Gains in technology and health care companies outweighed a slide in communications stocks, retailers and elsewhere in the market. The S&P 500 rose 0.1% and notched a 1.2% gain for the week.
The benchmark index closed out the final day of trading in May with a monthly gain of 0.5%. That’s the index’s fourth straight monthly increase and follows a bumpy few weeks in the markets as investors moved past a stellar corporate earnings season and focused on the tug-of-war between the economic recovery and rising inflation.
Wall Street largely shrugged off a report indicating consumer spending increased last month, the latest economic snapshot to show inflation accelerating in the U.S. economy. Treasury yields fell, including the yield for the benchmark 10-year Treasury. Typically, worries about rising inflation fuel expectations of higher interest rates, which can cause bond yields to rise.

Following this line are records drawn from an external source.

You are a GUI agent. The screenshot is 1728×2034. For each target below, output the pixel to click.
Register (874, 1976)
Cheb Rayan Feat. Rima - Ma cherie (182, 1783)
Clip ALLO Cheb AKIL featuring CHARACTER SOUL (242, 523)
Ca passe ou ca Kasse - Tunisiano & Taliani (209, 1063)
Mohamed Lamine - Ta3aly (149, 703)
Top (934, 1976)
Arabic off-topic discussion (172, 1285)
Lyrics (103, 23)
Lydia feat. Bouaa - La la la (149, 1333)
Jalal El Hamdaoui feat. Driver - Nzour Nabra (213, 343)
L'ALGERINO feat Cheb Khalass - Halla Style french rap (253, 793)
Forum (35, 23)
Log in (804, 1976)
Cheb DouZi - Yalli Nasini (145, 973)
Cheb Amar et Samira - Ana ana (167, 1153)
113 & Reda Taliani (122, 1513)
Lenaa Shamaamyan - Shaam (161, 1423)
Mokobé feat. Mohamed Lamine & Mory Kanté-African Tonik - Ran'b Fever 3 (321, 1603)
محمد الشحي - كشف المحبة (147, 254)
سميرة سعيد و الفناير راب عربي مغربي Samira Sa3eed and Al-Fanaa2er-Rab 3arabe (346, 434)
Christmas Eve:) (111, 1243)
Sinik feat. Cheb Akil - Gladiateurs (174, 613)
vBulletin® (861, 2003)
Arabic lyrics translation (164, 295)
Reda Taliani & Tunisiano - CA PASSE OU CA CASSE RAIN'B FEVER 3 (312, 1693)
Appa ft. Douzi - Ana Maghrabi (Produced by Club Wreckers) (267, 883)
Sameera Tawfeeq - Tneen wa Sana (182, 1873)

“It’s an indication that inflation is going to be transitory,” said Tom Martin, senior portfolio manager with Globalt Investments. “Today was just generally an up day, plus the volumes in the market have been pretty light lately, especially this week.”
The S&P 500 rose 3.23 points to 4,204.11, its third straight gain. The Dow Jones Industrial Average added 64.81 points, or 0.2%, to 34,529.45. The tech-heavy Nasdaq gained 12.46 points, or 0.1%, to 13,748.74.
Smaller company stocks, which have outperformed the broader market this year, fell. The Russell 2000 index lost 4.10 points, or 0.2%, to 2,268.97.